This project focuses on detecting and blocking bullying content in social media posts and comments using machine learning and natural language processing (NLP) techniques. Built with a Gradio web interface, it provides real-time monitoring to help prevent the spread of harmful content.
You can try the live application hosted on Hugging Face Spaces:
Cyberbullying on social media can have a significant impact on mental health. This project aims to create a safer online environment by identifying bullying content in real-time and blocking it before it reaches users. The application uses a trained machine learning model to classify content and alert moderators when bullying is detected.
- Real-time Detection: Automatically detects bullying content in posts and comments.
- NLP-based Analysis: Uses natural language processing to analyze the tone and intent of content.
- Simple Interface: Easy-to-use web interface for quick checks.

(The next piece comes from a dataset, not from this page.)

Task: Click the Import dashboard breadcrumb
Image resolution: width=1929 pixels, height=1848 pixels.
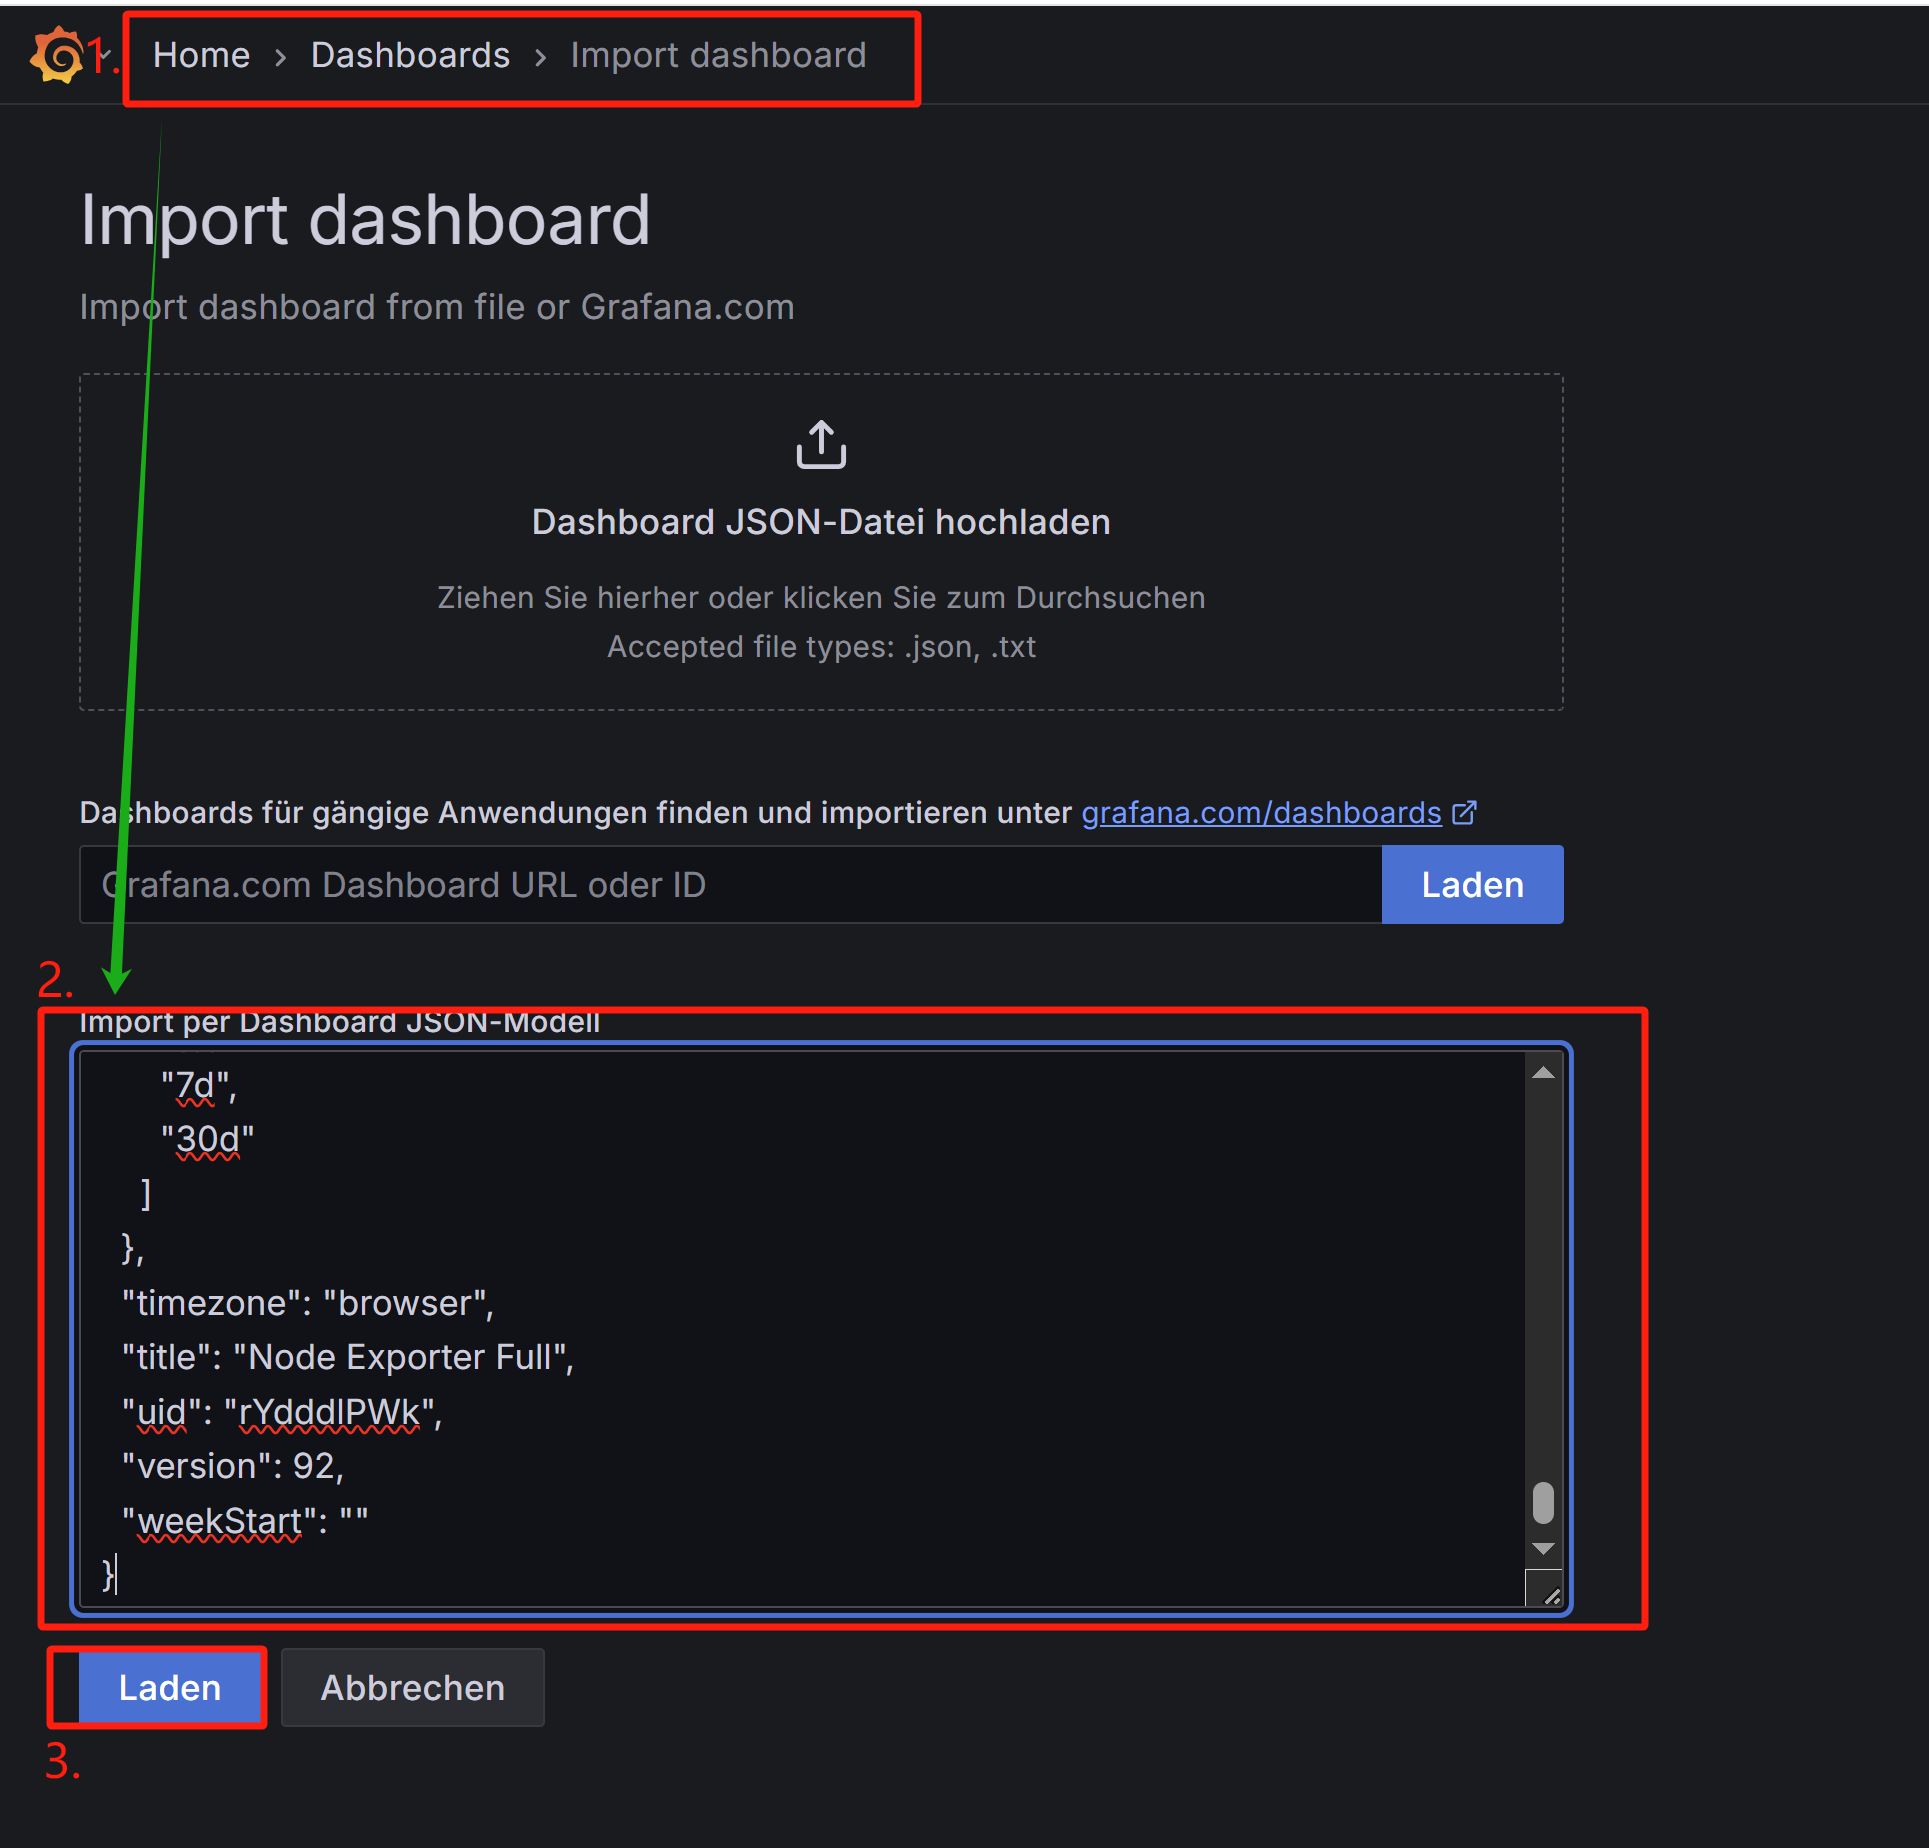Action: pyautogui.click(x=717, y=55)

To run the project locally, follow these steps:
-
Clone the repository:
git clone [https://github.com/Sai2002Praneeth/cyberbullying-app.git](https://github.com/Sai2002Praneeth/cyberbullying-app.git) cd cyberbullying-app -
Create and activate a virtual environment (for Windows):
python -m venv .venv .\.venv\Scripts\Activate
-
Install the dependencies:
pip install -r requirements.txt
-
Run the Gradio application:
python app.py
-
Open the application in your browser at
http://127.0.0.1:7860.
- Open the application in your browser.
- Enter the social media post or comment text in the provided input field.
- Click on Submit. The model will classify the content.

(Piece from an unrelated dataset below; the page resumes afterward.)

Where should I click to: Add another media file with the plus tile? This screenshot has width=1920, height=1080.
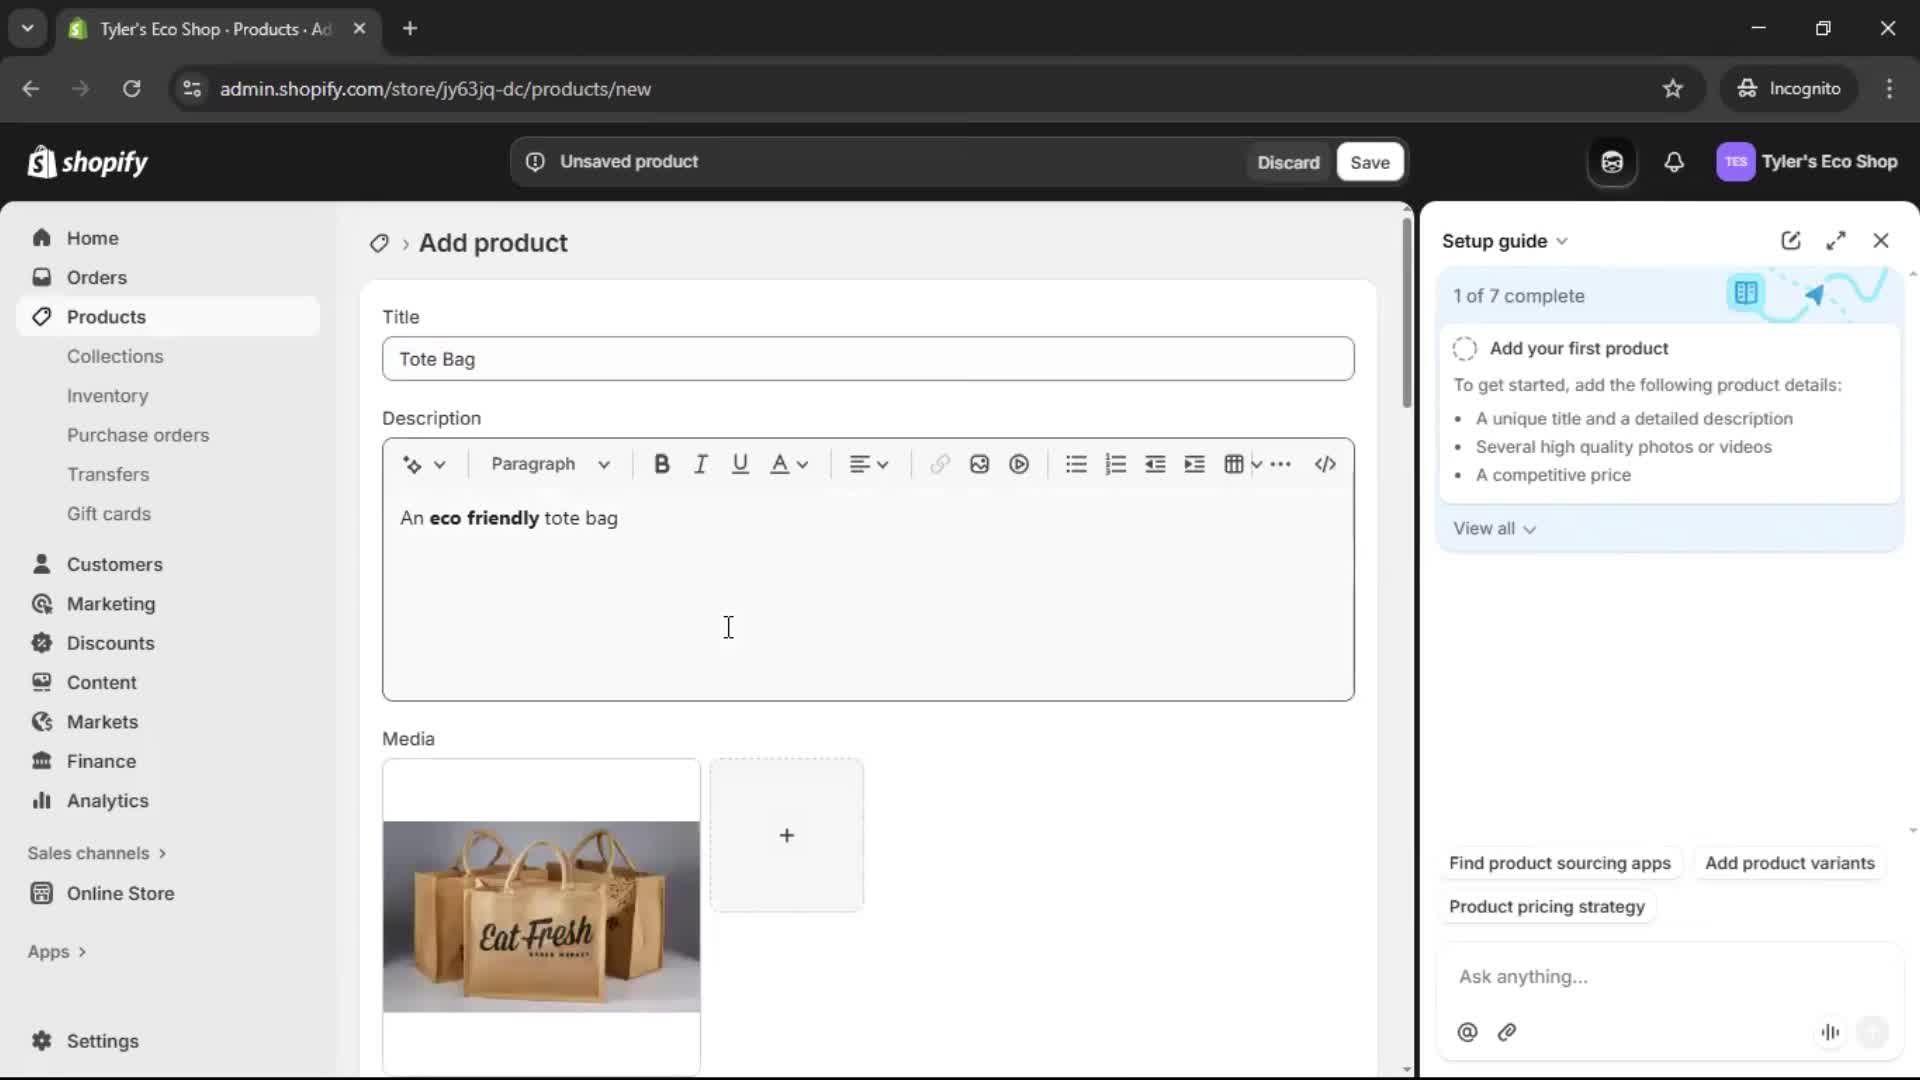[x=787, y=835]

- The result ("Bullying" or "Non-Bullying") will be displayed in the output box.
The model was developed using machine learning and NLP techniques to analyze social media content. Key steps included:
- Data Collection: We compiled a dataset of over 40,000 social media posts and comments with labeled bullying content.
- Preprocessing: Text data was cleaned, tokenized, lemmatized, and stop words were removed.
- Feature Extraction: We extracted relevant features using the TF-IDF (Term Frequency-Inverse Document Frequency) technique.
- Model Training: Multiple classifiers were tested. The final model chosen was the Stochastic Gradient Descent (SGD) Classifier, which achieved an accuracy of 87% on the test set.
The full development process, including data exploration and model comparison, can be found in the cyberbullying-analysis repository.